## [WORK TO COMPLETE]
Write out the following listing's lines from the one with "FAQs (19, 255)" to the one with "degrado (403, 1562)", exactly, with both included and no others.

=== Section Start ===

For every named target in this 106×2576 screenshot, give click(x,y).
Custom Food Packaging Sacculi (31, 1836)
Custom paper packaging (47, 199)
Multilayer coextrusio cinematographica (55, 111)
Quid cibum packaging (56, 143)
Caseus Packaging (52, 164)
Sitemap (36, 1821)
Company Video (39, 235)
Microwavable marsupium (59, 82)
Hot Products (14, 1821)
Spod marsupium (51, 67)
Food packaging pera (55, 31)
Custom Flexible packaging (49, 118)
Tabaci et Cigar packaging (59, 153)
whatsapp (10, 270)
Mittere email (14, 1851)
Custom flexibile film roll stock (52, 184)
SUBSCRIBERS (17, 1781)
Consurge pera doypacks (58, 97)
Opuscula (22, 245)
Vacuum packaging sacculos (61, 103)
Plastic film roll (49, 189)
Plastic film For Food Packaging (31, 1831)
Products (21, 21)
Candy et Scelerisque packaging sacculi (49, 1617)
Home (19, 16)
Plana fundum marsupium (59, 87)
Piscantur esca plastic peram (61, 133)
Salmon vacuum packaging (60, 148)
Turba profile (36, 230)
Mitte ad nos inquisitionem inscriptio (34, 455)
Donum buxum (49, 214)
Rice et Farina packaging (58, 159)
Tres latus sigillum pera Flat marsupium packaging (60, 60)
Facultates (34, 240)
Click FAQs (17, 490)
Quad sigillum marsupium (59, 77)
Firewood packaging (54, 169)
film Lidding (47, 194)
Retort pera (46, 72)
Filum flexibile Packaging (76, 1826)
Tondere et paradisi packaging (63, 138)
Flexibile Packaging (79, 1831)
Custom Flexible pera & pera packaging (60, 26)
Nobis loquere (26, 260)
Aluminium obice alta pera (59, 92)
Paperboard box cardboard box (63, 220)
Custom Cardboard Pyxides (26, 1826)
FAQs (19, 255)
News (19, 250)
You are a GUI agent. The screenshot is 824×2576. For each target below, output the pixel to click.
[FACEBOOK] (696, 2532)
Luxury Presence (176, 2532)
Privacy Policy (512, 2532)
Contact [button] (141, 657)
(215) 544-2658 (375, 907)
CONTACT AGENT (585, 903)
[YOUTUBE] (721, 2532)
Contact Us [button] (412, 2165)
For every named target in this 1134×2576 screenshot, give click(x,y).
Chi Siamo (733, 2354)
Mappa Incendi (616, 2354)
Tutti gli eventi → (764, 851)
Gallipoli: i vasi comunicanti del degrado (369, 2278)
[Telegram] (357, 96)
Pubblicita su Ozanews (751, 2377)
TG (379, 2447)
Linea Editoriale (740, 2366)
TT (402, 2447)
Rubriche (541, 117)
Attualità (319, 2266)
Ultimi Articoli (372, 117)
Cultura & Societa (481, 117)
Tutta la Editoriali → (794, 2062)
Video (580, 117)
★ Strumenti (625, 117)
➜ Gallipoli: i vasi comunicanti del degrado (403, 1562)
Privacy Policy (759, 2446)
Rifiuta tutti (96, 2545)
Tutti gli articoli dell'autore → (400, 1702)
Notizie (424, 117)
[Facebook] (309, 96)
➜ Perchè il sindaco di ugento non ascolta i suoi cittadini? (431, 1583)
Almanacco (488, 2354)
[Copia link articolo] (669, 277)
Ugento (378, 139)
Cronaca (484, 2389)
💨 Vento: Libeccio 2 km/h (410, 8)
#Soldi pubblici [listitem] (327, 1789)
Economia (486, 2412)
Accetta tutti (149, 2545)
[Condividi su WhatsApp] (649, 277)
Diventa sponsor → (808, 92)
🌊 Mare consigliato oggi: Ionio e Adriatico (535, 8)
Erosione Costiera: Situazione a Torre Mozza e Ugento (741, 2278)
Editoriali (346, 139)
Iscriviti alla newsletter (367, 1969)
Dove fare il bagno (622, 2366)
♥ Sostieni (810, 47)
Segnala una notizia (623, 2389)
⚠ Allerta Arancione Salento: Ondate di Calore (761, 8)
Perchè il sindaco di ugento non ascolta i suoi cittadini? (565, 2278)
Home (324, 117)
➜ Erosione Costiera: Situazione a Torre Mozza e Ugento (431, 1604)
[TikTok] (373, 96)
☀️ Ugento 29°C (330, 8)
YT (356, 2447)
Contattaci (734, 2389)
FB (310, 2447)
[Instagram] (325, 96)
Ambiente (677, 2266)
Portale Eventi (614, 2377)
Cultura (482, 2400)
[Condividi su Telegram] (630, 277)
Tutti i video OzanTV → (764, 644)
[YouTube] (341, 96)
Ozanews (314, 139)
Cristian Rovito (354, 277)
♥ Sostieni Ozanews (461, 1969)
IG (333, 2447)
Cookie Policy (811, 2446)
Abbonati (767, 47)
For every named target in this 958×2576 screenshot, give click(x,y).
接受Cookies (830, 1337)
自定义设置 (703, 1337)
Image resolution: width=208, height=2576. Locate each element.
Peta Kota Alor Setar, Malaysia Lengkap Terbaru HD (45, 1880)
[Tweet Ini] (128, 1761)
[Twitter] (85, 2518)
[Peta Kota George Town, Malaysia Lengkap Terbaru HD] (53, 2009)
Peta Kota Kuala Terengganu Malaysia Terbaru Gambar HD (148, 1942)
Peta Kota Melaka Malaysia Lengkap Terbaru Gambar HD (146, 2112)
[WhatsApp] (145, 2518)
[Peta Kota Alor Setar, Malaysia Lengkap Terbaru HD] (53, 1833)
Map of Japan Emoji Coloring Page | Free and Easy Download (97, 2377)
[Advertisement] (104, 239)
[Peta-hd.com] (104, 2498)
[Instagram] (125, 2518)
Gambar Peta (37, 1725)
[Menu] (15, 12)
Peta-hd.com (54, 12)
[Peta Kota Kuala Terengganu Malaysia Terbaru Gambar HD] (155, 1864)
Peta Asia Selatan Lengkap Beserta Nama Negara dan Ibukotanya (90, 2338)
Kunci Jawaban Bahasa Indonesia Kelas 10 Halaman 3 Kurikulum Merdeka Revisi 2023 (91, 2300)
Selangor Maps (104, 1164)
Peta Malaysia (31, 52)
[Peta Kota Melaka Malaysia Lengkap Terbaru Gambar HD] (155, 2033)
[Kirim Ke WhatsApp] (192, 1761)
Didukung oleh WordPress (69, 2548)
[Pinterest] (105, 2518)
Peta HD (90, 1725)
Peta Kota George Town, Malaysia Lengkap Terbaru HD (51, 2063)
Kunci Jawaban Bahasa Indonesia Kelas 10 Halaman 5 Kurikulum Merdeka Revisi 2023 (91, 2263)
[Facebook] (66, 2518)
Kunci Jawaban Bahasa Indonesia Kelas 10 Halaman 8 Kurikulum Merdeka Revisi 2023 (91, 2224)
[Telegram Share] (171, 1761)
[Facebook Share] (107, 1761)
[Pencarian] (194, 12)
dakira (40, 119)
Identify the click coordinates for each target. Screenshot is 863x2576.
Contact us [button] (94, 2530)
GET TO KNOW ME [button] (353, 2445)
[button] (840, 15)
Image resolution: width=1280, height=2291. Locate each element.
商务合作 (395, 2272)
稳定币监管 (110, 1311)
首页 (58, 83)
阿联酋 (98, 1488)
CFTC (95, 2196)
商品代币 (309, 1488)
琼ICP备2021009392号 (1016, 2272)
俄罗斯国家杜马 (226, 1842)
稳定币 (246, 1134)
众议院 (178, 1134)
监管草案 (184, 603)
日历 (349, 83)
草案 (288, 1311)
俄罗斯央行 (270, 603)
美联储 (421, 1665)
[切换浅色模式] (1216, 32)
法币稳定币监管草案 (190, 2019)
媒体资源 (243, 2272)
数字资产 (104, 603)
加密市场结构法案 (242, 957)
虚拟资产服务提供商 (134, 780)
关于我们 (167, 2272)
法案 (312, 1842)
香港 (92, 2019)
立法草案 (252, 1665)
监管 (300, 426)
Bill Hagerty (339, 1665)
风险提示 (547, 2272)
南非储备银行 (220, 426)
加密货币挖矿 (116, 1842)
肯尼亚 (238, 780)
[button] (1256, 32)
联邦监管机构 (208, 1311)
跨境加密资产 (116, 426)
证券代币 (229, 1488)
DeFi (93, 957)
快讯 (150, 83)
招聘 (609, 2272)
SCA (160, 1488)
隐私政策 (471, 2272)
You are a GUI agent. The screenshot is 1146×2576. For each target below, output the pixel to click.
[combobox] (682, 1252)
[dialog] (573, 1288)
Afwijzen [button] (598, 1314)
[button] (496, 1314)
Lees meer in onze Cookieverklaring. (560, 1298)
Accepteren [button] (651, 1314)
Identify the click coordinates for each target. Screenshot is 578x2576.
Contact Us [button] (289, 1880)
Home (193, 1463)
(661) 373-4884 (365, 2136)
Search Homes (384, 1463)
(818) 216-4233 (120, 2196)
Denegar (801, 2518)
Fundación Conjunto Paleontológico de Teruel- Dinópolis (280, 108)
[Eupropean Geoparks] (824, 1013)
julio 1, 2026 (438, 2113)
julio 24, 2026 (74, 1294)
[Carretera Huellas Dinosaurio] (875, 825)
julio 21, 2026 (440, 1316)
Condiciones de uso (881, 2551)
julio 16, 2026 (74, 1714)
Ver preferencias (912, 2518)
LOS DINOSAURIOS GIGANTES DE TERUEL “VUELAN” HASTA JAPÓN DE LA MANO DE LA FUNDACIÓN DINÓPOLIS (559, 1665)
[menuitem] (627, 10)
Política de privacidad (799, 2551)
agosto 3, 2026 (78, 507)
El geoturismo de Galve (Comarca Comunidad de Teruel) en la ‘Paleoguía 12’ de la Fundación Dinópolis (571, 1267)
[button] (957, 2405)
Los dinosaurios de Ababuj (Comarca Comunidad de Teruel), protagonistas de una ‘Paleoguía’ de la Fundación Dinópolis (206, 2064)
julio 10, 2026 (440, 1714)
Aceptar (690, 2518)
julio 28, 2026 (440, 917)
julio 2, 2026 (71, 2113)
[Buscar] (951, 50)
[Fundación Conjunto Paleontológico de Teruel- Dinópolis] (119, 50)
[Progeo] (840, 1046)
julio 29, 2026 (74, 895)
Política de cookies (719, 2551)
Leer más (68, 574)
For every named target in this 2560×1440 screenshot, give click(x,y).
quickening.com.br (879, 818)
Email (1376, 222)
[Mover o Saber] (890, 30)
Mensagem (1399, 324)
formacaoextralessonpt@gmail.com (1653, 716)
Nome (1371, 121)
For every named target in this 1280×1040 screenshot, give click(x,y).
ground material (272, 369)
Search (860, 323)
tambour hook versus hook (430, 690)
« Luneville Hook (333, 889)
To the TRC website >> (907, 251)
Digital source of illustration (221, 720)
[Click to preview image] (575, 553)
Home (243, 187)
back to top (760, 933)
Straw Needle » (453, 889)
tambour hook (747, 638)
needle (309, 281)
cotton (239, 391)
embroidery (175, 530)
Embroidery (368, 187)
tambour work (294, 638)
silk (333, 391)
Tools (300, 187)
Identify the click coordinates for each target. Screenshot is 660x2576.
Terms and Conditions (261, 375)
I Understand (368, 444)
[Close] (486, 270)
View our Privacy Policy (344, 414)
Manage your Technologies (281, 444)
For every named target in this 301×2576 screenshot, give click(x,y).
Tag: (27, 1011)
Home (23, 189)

=== Section End ===

## [COMPLETED EXERCISE]
FAQs (19, 255)
News (19, 250)
You are a GUI agent. The screenshot is 824×2576. For each target below, output the pixel to click.
[FACEBOOK] (696, 2532)
Luxury Presence (176, 2532)
Privacy Policy (512, 2532)
Contact [button] (141, 657)
(215) 544-2658 (375, 907)
CONTACT AGENT (585, 903)
[YOUTUBE] (721, 2532)
Contact Us [button] (412, 2165)
For every named target in this 1134×2576 screenshot, give click(x,y).
Chi Siamo (733, 2354)
Mappa Incendi (616, 2354)
Tutti gli eventi → (764, 851)
Gallipoli: i vasi comunicanti del degrado (369, 2278)
[Telegram] (357, 96)
Pubblicita su Ozanews (751, 2377)
TG (379, 2447)
Linea Editoriale (740, 2366)
TT (402, 2447)
Rubriche (541, 117)
Attualità (319, 2266)
Ultimi Articoli (372, 117)
Cultura & Societa (481, 117)
Tutta la Editoriali → (794, 2062)
Video (580, 117)
★ Strumenti (625, 117)
➜ Gallipoli: i vasi comunicanti del degrado (403, 1562)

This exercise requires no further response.